:: TASK INPUT ::
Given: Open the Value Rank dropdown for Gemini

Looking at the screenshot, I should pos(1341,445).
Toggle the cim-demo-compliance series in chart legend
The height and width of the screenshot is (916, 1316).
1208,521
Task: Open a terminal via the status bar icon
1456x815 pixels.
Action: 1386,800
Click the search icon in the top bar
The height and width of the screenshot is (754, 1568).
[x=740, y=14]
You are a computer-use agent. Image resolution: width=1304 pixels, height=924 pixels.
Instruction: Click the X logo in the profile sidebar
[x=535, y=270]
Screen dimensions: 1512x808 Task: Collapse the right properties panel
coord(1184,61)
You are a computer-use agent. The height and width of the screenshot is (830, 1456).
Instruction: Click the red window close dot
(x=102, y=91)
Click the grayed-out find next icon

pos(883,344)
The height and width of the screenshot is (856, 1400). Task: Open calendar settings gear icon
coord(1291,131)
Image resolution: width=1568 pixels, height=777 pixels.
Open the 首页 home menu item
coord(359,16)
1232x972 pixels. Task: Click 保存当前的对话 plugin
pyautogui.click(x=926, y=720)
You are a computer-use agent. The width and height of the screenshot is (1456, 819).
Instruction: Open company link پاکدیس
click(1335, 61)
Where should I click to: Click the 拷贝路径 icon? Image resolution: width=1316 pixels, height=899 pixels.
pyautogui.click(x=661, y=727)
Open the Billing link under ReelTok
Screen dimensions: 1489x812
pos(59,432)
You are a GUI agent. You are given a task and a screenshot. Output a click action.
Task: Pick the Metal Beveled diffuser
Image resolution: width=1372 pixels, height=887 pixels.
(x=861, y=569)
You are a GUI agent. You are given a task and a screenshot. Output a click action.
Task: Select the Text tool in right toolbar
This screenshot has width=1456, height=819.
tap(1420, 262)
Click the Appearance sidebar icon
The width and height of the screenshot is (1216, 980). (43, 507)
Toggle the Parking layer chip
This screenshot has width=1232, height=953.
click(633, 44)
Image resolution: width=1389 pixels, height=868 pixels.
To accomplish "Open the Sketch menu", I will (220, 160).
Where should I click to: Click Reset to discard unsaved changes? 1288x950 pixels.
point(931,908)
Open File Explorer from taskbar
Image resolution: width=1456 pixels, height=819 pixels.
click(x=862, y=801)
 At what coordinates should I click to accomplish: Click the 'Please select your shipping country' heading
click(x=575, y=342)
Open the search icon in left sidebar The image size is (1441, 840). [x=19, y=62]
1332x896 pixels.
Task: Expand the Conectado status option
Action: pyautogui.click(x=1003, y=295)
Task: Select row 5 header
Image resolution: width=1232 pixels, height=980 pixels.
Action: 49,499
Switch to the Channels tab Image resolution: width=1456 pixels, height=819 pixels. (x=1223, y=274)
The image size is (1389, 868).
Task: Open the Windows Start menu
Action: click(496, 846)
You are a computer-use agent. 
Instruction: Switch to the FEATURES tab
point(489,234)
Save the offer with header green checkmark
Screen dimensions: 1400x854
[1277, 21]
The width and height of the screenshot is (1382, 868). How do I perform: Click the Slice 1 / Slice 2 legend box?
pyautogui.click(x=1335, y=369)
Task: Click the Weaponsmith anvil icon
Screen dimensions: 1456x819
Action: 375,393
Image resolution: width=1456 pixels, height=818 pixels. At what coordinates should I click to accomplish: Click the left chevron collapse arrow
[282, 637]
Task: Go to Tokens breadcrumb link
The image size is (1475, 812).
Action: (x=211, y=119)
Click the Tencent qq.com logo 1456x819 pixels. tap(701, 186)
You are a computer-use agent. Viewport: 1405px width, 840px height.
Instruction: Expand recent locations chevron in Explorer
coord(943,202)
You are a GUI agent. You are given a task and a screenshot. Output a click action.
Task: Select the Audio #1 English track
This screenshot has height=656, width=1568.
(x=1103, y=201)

:: TO DO ::
The task calls for all lines in the entries that hold "Toggle".

:: YOUR RESPONSE ::
Toggle the cim-demo-compliance series in chart legend
Toggle the Parking layer chip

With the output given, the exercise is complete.